San Francisco. Friday: Recapturing My Lost Youth

I am a few days behind with my California adventures: most of the places in which I stay do not have Wi-Fi or Blackberry coverage, which means I am playing catch up with writing & posting most days.

So, San Francisco. Friday.
I first visited the city when I was nineteen with my best friend Caz. We landed from Hawaii on the last leg of our round the world GAP year trip, and spent several days here before embarking on a Greyhound odyssey which would see us finally end up in New York before flying home. I remember a little of that stay: vintage shopping in the Haight & buying a Technicolor striped top that I wore with black cycling shorts and which made me look like an angry wasp on acid (but which I thought the absolute dernier cri), the obligatory walk over the Golden Gate Bridge and a particularly grotty hostel somewhere Downtown.

I came back again a few years later in 1994 for an extended summer under the auspices of BUNAC, who arranged a J-1 working visa for me. I got my first bylines writing about the San Francisco music scene on a long since defunct arts newspaper, & maitre d’ed extremely badly at Ariana, a very upmarket fine dining restaurant which promptly folded owing me all my wages. It probably didn’t help that the barman slipped me a shot of tequila every time I walked back from seating guests. I loved it here so much that I considered sacking my final year of university and staying here permanently.

My father talked sense into me, and I returned to England. Fifteen years later, I’m back in San Francisco again and, within eight hours of my arrival on Friday afternoon, I find myself rapidly cycling back through the years at a warehouse party on Potrero Hill. From the sheets of cardboard gaffer taped over the concrete floors and the slightly ropey visuals projected on the walls, to the thump thump of the techno and the slightly glazed look on the shuffling dancers’ faces I might as well be in 1994 again.

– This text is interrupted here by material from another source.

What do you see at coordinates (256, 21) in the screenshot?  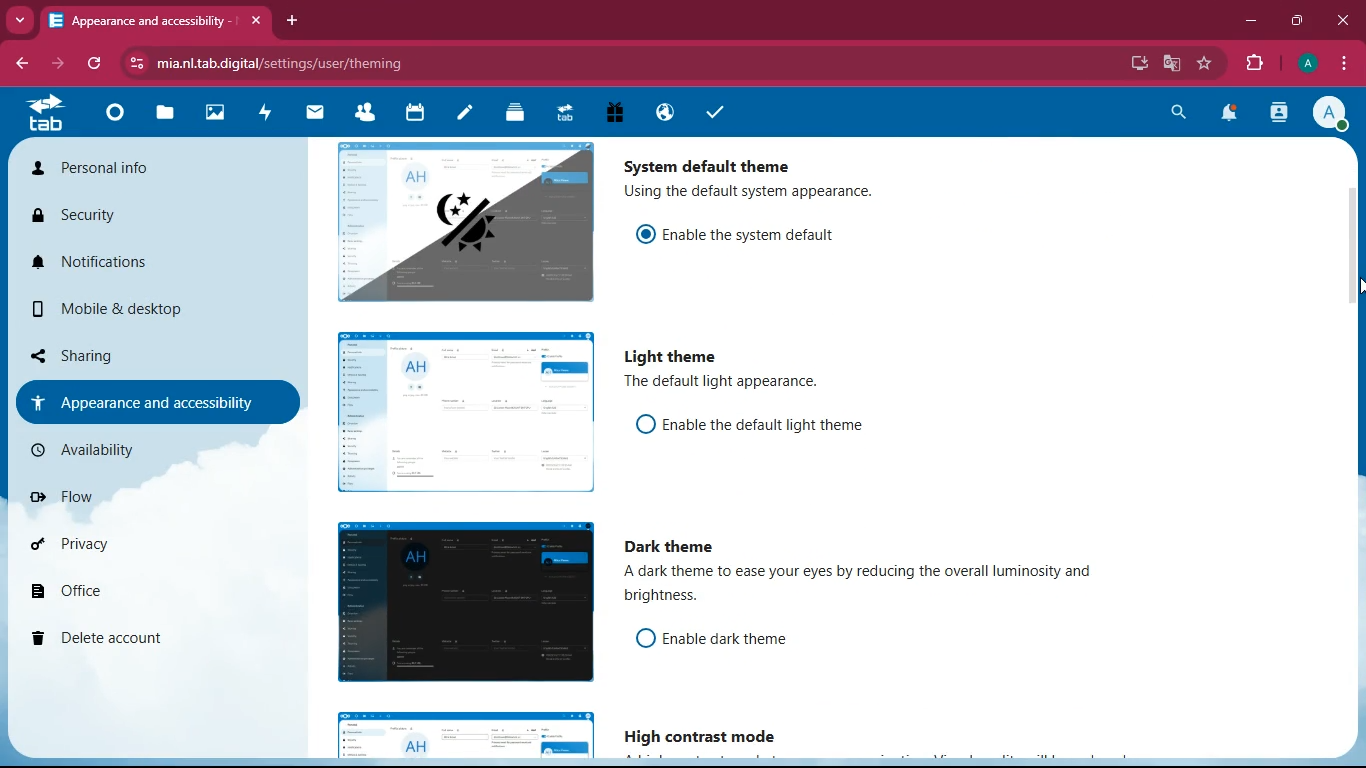 I see `close tab` at bounding box center [256, 21].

Four cocktails to the good, I bounce straight onto the dance floor with unabashed glee. And then burst into tears. It just all feels so heartbreakingly, unbearably nostalgic. Every time I look around the room I expect to see the faces of all my friends, not just those I hung out with here in San Francisco fifteen years ago, but all my beloved English friends, with whom I have danced at parties, raves, weddings and festivals, in clubs, squats, fields, warehouses, forest clearings, beaches and hangars from Newcastle and Leeds to Berlin and Barcelona. I realise those days are long, long behind me. Fortunately my swishing hair hides my face as I continue to dance and to cry.

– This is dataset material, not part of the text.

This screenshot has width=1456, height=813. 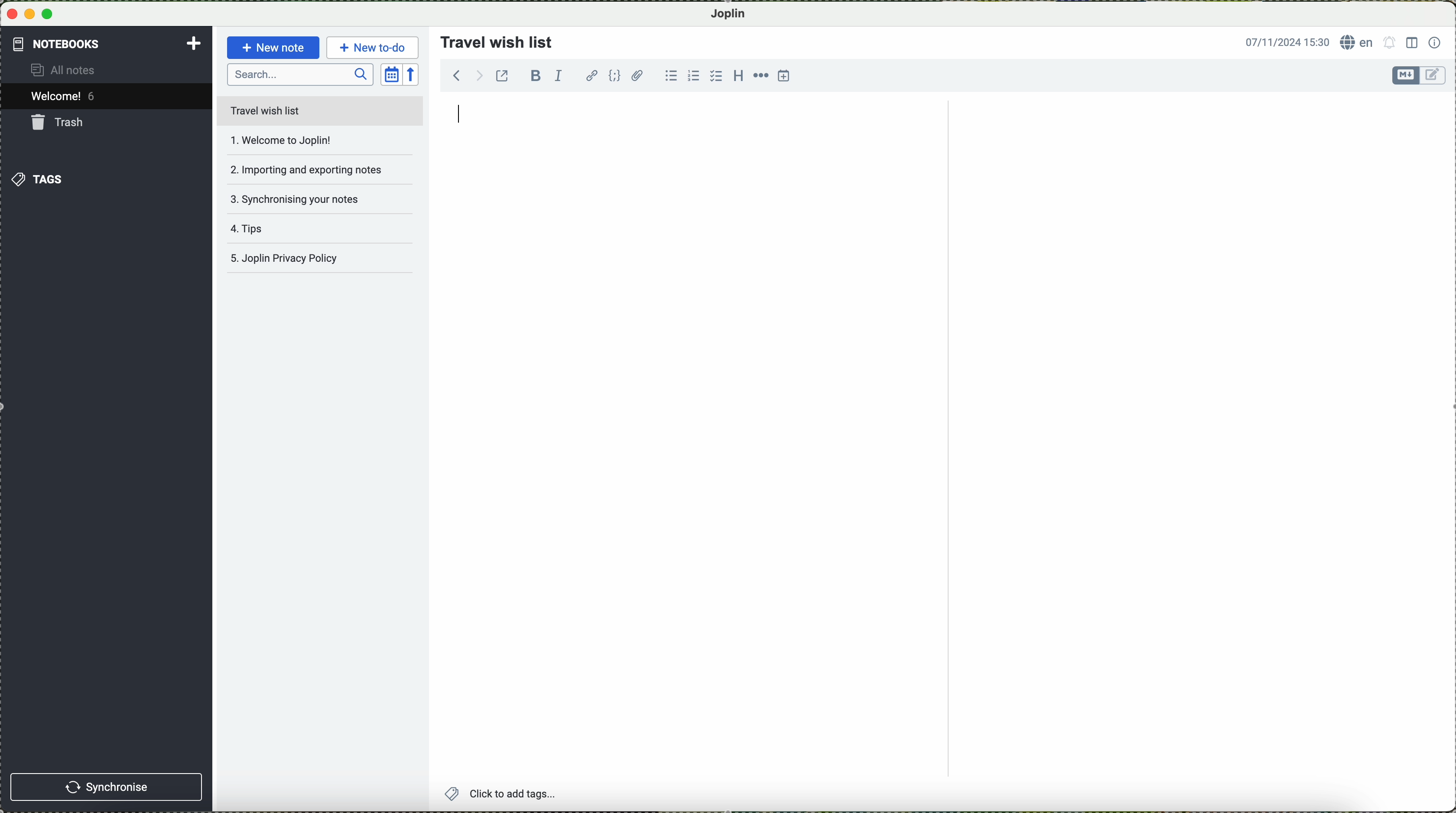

Then I find myself kissing D$, one of L’s rather good-looking male friends and am cheered up immensely.

I do not feel very well the next day. At all. It becomes abundantly clear that the main difference between me in 1994 and me in 2009 is a lack of party stamina. My legs ache from toe to thigh from dancing in platform wedges on a concrete floor, rather in than the Ellesse trainers which were standard party gear back in the day, and just four or five drinks is enough to have induced a whole tribe of pixie blacksmiths to have taken up residence in my cranium.